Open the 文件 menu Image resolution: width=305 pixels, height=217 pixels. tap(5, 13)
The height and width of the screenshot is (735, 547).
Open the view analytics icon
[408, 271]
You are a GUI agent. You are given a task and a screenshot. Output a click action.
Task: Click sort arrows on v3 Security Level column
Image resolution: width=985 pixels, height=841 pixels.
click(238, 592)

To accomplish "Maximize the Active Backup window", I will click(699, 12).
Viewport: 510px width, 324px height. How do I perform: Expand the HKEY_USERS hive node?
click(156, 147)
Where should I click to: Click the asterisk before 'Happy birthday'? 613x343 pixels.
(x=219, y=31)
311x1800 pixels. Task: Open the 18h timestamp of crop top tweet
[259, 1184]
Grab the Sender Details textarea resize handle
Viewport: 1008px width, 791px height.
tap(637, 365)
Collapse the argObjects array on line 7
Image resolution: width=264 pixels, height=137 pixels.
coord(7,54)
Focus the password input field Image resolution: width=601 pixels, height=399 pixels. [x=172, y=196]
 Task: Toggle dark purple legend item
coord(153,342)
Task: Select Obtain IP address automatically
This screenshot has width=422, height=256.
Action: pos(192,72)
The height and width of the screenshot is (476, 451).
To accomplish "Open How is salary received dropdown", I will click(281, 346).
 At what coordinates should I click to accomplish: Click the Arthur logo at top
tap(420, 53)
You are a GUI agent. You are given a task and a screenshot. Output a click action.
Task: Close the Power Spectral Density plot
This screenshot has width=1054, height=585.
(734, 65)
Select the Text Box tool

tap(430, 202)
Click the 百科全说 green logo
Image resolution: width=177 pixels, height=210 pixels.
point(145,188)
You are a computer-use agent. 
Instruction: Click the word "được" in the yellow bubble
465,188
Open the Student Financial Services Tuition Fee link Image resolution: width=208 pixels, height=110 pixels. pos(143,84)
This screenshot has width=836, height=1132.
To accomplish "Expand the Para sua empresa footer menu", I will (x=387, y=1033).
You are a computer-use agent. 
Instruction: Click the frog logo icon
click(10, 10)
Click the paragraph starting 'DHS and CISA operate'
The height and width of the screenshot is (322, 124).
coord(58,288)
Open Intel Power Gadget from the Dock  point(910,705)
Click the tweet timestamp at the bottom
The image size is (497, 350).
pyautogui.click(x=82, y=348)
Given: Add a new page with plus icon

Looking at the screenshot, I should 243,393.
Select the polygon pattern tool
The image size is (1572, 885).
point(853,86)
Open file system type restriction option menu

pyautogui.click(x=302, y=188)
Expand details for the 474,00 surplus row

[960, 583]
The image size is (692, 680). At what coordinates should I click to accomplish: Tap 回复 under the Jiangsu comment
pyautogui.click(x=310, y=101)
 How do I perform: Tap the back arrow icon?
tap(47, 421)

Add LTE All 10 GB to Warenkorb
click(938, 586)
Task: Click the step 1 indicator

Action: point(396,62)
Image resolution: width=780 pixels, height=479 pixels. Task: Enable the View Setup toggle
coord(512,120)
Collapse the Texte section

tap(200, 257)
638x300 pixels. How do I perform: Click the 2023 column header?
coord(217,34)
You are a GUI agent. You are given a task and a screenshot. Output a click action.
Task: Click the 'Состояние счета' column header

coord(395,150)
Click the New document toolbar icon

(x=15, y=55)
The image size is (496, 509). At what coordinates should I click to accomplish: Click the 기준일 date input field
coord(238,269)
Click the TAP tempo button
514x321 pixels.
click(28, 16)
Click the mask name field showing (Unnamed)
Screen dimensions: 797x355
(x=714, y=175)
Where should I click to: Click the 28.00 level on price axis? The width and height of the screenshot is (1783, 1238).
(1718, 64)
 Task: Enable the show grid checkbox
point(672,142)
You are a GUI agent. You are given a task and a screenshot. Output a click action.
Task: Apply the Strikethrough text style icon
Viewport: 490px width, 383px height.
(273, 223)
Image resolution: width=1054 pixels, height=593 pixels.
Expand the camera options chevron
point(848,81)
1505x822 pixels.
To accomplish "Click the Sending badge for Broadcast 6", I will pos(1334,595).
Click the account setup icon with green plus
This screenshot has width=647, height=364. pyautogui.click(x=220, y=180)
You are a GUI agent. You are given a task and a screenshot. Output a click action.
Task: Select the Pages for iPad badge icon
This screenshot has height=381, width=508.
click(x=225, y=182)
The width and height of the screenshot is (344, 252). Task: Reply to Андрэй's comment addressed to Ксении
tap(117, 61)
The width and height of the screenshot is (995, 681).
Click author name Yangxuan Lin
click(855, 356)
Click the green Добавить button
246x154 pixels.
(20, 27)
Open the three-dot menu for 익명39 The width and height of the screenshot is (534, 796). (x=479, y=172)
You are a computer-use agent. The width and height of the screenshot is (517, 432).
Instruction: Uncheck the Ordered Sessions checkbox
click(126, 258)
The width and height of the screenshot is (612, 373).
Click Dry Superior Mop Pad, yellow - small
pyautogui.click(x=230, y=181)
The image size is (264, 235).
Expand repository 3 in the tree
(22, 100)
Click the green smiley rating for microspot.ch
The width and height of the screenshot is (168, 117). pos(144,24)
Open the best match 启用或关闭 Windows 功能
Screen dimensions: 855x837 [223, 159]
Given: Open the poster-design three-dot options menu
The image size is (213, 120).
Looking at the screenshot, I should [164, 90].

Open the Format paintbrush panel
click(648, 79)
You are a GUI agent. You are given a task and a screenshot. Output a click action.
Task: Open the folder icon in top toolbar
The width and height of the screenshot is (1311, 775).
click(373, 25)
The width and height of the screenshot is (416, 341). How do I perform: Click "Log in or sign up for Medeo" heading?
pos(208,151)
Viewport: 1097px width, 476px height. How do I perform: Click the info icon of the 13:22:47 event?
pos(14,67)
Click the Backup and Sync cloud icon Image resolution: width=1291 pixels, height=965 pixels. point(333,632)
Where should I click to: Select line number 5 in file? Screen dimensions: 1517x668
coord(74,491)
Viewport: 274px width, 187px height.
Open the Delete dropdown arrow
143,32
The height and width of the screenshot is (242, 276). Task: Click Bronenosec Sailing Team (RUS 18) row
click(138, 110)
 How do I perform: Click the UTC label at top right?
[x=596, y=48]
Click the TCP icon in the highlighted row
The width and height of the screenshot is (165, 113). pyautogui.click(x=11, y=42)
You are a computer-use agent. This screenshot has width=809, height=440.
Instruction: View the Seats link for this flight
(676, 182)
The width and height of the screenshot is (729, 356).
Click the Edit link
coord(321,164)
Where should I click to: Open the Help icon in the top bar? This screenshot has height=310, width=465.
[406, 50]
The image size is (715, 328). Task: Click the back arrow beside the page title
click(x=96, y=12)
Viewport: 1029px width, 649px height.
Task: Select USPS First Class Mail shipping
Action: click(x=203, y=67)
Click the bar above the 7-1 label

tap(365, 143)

┄┄┄┄┄┄┄┄┄┄

From the first line to the last, reproduce the data above exactly.

Open the 文件 menu Image resolution: width=305 pixels, height=217 pixels. tap(5, 13)
The height and width of the screenshot is (735, 547).
Open the view analytics icon
[408, 271]
You are a GUI agent. You are given a task and a screenshot. Output a click action.
Task: Click sort arrows on v3 Security Level column
Image resolution: width=985 pixels, height=841 pixels.
click(238, 592)

To accomplish "Maximize the Active Backup window", I will click(699, 12).
Viewport: 510px width, 324px height. How do I perform: Expand the HKEY_USERS hive node?
click(156, 147)
Where should I click to: Click the asterisk before 'Happy birthday'? 613x343 pixels.
(x=219, y=31)
311x1800 pixels. Task: Open the 18h timestamp of crop top tweet
[259, 1184]
Grab the Sender Details textarea resize handle
Viewport: 1008px width, 791px height.
tap(637, 365)
Collapse the argObjects array on line 7
Image resolution: width=264 pixels, height=137 pixels.
coord(7,54)
Focus the password input field Image resolution: width=601 pixels, height=399 pixels. [x=172, y=196]
 Task: Toggle dark purple legend item
coord(153,342)
Task: Select Obtain IP address automatically
This screenshot has width=422, height=256.
Action: pos(192,72)
The height and width of the screenshot is (476, 451).
To accomplish "Open How is salary received dropdown", I will click(281, 346).
 At what coordinates should I click to accomplish: Click the Arthur logo at top
tap(420, 53)
You are a GUI agent. You are given a task and a screenshot. Output a click action.
Task: Close the Power Spectral Density plot
This screenshot has width=1054, height=585.
(734, 65)
Select the Text Box tool

tap(430, 202)
Click the 百科全说 green logo
Image resolution: width=177 pixels, height=210 pixels.
point(145,188)
You are a computer-use agent. 
Instruction: Click the word "được" in the yellow bubble
465,188
Open the Student Financial Services Tuition Fee link Image resolution: width=208 pixels, height=110 pixels. pos(143,84)
This screenshot has width=836, height=1132.
To accomplish "Expand the Para sua empresa footer menu", I will (x=387, y=1033).
You are a computer-use agent. 
Instruction: Click the frog logo icon
click(10, 10)
Click the paragraph starting 'DHS and CISA operate'
The height and width of the screenshot is (322, 124).
coord(58,288)
Open Intel Power Gadget from the Dock  point(910,705)
Click the tweet timestamp at the bottom
The image size is (497, 350).
pyautogui.click(x=82, y=348)
Given: Add a new page with plus icon

Looking at the screenshot, I should 243,393.
Select the polygon pattern tool
The image size is (1572, 885).
point(853,86)
Open file system type restriction option menu

pyautogui.click(x=302, y=188)
Expand details for the 474,00 surplus row

[960, 583]
The image size is (692, 680). At what coordinates should I click to accomplish: Tap 回复 under the Jiangsu comment
pyautogui.click(x=310, y=101)
 How do I perform: Tap the back arrow icon?
tap(47, 421)

Add LTE All 10 GB to Warenkorb
click(938, 586)
Task: Click the step 1 indicator

Action: point(396,62)
Image resolution: width=780 pixels, height=479 pixels. Task: Enable the View Setup toggle
coord(512,120)
Collapse the Texte section

tap(200, 257)
638x300 pixels. How do I perform: Click the 2023 column header?
coord(217,34)
You are a GUI agent. You are given a task and a screenshot. Output a click action.
Task: Click the 'Состояние счета' column header

coord(395,150)
Click the New document toolbar icon

(x=15, y=55)
The image size is (496, 509). At what coordinates should I click to accomplish: Click the 기준일 date input field
coord(238,269)
Click the TAP tempo button
514x321 pixels.
click(28, 16)
Click the mask name field showing (Unnamed)
Screen dimensions: 797x355
(x=714, y=175)
Where should I click to: Click the 28.00 level on price axis? The width and height of the screenshot is (1783, 1238).
(1718, 64)
 Task: Enable the show grid checkbox
point(672,142)
You are a GUI agent. You are given a task and a screenshot. Output a click action.
Task: Apply the Strikethrough text style icon
Viewport: 490px width, 383px height.
(273, 223)
Image resolution: width=1054 pixels, height=593 pixels.
Expand the camera options chevron
point(848,81)
1505x822 pixels.
To accomplish "Click the Sending badge for Broadcast 6", I will pos(1334,595).
Click the account setup icon with green plus
This screenshot has width=647, height=364. pyautogui.click(x=220, y=180)
You are a GUI agent. You are given a task and a screenshot. Output a click action.
Task: Select the Pages for iPad badge icon
This screenshot has height=381, width=508.
click(x=225, y=182)
The width and height of the screenshot is (344, 252). Task: Reply to Андрэй's comment addressed to Ксении
tap(117, 61)
The width and height of the screenshot is (995, 681).
Click author name Yangxuan Lin
click(855, 356)
Click the green Добавить button
246x154 pixels.
(20, 27)
Open the three-dot menu for 익명39 The width and height of the screenshot is (534, 796). (x=479, y=172)
You are a computer-use agent. The width and height of the screenshot is (517, 432).
Instruction: Uncheck the Ordered Sessions checkbox
click(126, 258)
The width and height of the screenshot is (612, 373).
Click Dry Superior Mop Pad, yellow - small
pyautogui.click(x=230, y=181)
The image size is (264, 235).
Expand repository 3 in the tree
(22, 100)
Click the green smiley rating for microspot.ch
The width and height of the screenshot is (168, 117). pos(144,24)
Open the best match 启用或关闭 Windows 功能
Screen dimensions: 855x837 [223, 159]
Given: Open the poster-design three-dot options menu
The image size is (213, 120).
Looking at the screenshot, I should [164, 90].

Open the Format paintbrush panel
click(648, 79)
You are a GUI agent. You are given a task and a screenshot. Output a click action.
Task: Open the folder icon in top toolbar
The width and height of the screenshot is (1311, 775).
click(373, 25)
The width and height of the screenshot is (416, 341). How do I perform: Click "Log in or sign up for Medeo" heading?
pos(208,151)
Viewport: 1097px width, 476px height. How do I perform: Click the info icon of the 13:22:47 event?
pos(14,67)
Click the Backup and Sync cloud icon Image resolution: width=1291 pixels, height=965 pixels. point(333,632)
Where should I click to: Select line number 5 in file? Screen dimensions: 1517x668
coord(74,491)
Viewport: 274px width, 187px height.
Open the Delete dropdown arrow
143,32
The height and width of the screenshot is (242, 276). Task: Click Bronenosec Sailing Team (RUS 18) row
click(138, 110)
 How do I perform: Click the UTC label at top right?
[x=596, y=48]
Click the TCP icon in the highlighted row
The width and height of the screenshot is (165, 113). pyautogui.click(x=11, y=42)
You are a computer-use agent. This screenshot has width=809, height=440.
Instruction: View the Seats link for this flight
(676, 182)
The width and height of the screenshot is (729, 356).
Click the Edit link
coord(321,164)
Where should I click to: Open the Help icon in the top bar? This screenshot has height=310, width=465.
[406, 50]
The image size is (715, 328). Task: Click the back arrow beside the page title
click(x=96, y=12)
Viewport: 1029px width, 649px height.
Task: Select USPS First Class Mail shipping
Action: click(x=203, y=67)
Click the bar above the 7-1 label

tap(365, 143)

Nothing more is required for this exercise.